Le parcours de cette scientifique, formée à l’université et spécialisée en santé publique, a marqué les esprits par son caractère atypique. Après avoir soutenu une thèse de doctorat en épidémiologie, elle avait soudainement mis fin à sa carrière pour se rendre dans les zones contrôlées par les jihadistes. Sur place, elle a épousé un combattant de l’EI, avec lequel elle a eu plusieurs enfants.

Un séjour prolongé dans le califat autoproclamé

Selon les éléments recueillis par les enquêteurs, Camille F. a vécu pendant plusieurs années sous le régime de l’organisation terroriste, principalement dans la région de Raqqa, en Syrie. Elle n’aurait pas occupé de fonctions médicales ou paramédicales directes, mais aurait été impliquée dans des activités de soutien logistique et de diffusion de la propagande jihadiste. Les investigations ont mis en lumière son adhésion durable à l’idéologie de l’EI.

Interpellée en 2022 à son retour en France, elle a été placée en détention provisoire avant son procès. Durant l’audience, qui s’est tenue devant la juridiction spécialisée dans le traitement des affaires de terrorisme, la défense a plaidé un « aveuglement idéologique » et un « emprise mentale », tout en reconnaissant la matérialité des faits. Les avocats de l’accusée ont souligné son parcours de radicalisation progressive, sans antécédent judiciaire, et son isolement familial.

Une peine en deçà des réquisitions ?

Le ministère public avait requis une peine de quinze ans de réclusion. En prononçant douze ans, les magistrats ont donc infligé une sanction légèrement inférieure aux réquisitions. La cour a toutefois assorti la peine d’une période de sûreté des deux tiers, signifiant que Camille F. devra purger au moins huit années avant de pouvoir solliciter un aménagement de peine. Elle est également condamnée à une interdiction définitive du territoire français si elle venait à être libérée, et à une obligation de suivi socio-judiciaire après sa sortie.

Portée et implications de la décision

Ce verdict s’inscrit dans le cadre des poursuites menées par la justice française contre les ressortissants ayant rejoint les zones jihadistes en Syrie et en Irak au début des années 2010. Plusieurs centaines de personnes sont encore sous le coup d’enquêtes ou de condamnations pour des faits similaires.

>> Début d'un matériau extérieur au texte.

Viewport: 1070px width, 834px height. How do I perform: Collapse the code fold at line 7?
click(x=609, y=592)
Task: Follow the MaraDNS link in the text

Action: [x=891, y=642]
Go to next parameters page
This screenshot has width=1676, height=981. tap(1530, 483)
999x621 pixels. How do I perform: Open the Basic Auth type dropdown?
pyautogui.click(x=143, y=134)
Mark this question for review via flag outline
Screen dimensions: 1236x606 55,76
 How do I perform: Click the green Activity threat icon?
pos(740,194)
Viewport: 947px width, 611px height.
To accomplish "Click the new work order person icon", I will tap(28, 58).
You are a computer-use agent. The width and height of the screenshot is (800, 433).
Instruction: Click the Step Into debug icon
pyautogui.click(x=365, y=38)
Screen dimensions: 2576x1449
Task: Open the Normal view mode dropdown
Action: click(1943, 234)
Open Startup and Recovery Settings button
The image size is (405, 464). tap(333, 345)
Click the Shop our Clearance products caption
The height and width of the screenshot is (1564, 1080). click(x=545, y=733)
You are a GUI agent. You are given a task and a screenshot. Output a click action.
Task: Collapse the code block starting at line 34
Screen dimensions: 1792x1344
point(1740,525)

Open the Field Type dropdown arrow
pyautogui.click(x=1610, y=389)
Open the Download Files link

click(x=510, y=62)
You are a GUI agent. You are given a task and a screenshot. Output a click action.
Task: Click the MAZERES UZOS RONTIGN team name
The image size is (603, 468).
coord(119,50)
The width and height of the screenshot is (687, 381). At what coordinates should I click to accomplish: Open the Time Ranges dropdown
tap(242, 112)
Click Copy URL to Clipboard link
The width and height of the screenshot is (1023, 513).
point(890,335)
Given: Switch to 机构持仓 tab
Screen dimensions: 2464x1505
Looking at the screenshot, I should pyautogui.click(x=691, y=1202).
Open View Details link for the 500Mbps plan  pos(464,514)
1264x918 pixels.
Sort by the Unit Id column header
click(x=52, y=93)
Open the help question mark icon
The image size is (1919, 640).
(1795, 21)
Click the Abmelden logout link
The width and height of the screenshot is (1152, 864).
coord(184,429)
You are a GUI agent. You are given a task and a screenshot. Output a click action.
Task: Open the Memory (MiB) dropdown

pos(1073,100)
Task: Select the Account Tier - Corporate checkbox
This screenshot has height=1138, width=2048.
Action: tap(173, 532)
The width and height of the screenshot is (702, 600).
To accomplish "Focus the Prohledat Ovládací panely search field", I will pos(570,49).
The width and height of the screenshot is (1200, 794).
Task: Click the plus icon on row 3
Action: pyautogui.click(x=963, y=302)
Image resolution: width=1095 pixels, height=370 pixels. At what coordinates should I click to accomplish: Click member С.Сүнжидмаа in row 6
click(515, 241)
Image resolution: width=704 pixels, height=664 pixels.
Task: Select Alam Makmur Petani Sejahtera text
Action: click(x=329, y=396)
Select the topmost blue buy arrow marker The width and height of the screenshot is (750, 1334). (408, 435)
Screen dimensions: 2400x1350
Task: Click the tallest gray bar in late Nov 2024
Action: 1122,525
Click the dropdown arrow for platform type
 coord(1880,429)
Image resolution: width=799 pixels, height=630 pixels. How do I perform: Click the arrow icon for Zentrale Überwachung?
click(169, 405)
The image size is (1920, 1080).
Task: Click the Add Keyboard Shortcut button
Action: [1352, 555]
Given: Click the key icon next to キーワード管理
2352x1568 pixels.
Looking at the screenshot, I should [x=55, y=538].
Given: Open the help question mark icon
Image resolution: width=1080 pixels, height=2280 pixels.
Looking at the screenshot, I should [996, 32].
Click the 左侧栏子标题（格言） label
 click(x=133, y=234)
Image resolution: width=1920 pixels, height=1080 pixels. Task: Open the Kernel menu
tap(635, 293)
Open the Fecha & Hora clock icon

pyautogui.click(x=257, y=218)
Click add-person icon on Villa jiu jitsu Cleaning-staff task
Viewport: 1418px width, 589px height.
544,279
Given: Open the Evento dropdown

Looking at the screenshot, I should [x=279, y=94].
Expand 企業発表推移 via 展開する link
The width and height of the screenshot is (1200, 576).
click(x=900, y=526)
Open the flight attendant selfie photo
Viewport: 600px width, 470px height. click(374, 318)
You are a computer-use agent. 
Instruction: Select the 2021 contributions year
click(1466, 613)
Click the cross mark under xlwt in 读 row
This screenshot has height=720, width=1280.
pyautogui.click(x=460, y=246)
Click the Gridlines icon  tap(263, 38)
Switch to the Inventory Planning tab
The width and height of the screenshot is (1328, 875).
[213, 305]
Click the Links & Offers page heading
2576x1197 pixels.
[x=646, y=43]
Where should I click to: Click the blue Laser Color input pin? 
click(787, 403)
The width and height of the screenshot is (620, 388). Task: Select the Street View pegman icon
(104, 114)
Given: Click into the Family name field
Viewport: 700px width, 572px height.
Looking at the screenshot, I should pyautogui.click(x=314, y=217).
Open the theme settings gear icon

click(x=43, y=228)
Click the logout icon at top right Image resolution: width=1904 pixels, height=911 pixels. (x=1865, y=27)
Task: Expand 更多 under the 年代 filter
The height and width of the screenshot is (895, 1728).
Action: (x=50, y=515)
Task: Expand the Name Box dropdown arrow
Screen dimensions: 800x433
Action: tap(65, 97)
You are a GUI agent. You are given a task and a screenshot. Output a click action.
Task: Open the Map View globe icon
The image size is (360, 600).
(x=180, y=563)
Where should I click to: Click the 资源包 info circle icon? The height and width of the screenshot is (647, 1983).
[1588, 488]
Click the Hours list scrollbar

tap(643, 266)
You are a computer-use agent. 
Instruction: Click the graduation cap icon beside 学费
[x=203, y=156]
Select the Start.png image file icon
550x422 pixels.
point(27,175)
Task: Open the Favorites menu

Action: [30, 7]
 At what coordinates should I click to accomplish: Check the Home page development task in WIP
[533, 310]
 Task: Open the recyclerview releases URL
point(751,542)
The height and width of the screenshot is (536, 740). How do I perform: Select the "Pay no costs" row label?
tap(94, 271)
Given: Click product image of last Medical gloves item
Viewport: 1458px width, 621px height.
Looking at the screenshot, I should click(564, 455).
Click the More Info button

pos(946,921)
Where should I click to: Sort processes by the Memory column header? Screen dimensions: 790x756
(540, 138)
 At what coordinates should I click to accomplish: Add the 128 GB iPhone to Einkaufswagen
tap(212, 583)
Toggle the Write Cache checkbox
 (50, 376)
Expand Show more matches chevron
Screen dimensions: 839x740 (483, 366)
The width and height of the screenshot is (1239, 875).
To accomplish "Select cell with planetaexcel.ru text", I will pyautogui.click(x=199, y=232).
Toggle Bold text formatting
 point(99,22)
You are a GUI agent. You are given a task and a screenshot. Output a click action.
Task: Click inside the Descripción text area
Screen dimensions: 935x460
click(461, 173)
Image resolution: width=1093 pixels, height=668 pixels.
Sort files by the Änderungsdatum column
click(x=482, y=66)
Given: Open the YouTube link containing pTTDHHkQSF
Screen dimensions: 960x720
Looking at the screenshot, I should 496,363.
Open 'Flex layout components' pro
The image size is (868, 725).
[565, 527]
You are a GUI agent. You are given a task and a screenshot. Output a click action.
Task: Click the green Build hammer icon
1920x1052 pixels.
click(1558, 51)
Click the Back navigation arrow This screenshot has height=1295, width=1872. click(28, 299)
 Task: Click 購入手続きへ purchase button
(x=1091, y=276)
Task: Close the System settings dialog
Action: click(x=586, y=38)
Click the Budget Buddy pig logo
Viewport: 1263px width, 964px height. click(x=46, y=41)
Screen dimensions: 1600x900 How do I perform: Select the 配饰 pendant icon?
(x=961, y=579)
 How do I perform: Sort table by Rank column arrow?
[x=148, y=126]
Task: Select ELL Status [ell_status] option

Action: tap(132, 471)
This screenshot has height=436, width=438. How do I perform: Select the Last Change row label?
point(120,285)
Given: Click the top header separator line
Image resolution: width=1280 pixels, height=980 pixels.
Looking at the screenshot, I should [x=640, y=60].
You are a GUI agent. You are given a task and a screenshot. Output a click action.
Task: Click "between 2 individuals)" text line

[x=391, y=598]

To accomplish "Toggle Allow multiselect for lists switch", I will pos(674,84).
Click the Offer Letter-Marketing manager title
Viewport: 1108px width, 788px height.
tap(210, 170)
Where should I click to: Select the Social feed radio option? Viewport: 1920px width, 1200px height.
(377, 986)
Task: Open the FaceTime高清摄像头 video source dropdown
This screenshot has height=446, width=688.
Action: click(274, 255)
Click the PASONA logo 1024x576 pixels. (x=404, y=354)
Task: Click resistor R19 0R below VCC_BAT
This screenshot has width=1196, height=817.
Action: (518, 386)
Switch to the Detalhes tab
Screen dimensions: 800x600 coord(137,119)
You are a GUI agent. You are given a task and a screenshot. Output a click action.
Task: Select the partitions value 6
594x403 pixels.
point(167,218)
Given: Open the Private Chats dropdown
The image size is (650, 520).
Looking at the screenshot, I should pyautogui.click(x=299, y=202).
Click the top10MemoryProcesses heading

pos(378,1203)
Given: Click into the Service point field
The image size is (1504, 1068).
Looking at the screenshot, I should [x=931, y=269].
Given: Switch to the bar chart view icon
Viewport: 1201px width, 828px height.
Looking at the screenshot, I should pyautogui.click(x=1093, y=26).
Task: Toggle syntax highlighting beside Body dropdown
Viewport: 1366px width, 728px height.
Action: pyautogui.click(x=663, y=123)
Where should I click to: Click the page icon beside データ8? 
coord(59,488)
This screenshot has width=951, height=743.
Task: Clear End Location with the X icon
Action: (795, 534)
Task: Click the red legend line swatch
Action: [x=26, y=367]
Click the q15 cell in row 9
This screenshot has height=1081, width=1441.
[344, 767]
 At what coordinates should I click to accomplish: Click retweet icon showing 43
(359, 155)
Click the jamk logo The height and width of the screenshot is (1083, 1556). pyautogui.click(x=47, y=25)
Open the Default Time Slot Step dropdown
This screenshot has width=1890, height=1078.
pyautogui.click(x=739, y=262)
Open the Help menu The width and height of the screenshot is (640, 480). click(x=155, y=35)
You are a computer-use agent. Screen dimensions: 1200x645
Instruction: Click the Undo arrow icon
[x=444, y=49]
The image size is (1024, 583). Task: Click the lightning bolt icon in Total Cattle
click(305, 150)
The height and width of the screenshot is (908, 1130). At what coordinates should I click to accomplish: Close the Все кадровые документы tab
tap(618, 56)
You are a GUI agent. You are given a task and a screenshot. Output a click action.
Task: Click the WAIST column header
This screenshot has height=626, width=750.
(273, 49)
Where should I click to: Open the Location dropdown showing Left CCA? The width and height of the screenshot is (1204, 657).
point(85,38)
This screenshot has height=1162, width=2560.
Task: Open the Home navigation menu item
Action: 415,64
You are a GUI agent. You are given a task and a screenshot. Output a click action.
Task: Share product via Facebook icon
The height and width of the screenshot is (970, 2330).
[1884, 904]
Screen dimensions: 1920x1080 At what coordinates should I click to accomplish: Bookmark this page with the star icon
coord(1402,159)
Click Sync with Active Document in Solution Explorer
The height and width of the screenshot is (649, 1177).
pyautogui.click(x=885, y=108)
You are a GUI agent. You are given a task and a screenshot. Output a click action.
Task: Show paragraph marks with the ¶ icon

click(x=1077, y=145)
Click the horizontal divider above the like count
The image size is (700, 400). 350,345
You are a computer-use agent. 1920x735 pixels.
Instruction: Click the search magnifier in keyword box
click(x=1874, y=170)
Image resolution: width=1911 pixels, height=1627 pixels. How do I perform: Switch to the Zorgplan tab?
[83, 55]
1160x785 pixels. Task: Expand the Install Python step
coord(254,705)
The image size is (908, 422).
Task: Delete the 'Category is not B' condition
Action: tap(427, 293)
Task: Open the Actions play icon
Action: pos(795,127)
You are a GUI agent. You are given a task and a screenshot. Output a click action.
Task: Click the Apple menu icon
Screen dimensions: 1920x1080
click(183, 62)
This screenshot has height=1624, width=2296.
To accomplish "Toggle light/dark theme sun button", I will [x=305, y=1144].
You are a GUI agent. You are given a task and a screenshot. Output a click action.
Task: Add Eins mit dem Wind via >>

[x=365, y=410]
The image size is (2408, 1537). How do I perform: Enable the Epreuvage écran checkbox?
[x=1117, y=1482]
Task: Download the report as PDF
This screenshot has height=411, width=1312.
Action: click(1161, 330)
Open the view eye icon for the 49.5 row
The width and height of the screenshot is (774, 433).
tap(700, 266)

Le cas de Camille F. interroge particulièrement en raison de son profil académique, qui contraste avec les profils souvent caractérisés par une moindre intégration sociale ou professionnelle.

Les experts en radicalisation rappellent qu’aucun profil type n’existe et que des individus issus de milieux favorisés ou très diplômés ont pu être attirés par l’idéologie jihadiste. La trajectoire de cette ancienne chercheuse illustre, selon ces analystes, la complexité des processus de basculement dans l’extrémisme violent.

La condamnation n’est pas susceptible de pourvoi dans l’immédiat, les délais légaux pour un éventuel appel n’étant pas encore expirés. L’affaire pourrait donc connaître de nouveaux développements judiciaires dans les prochaines semaines.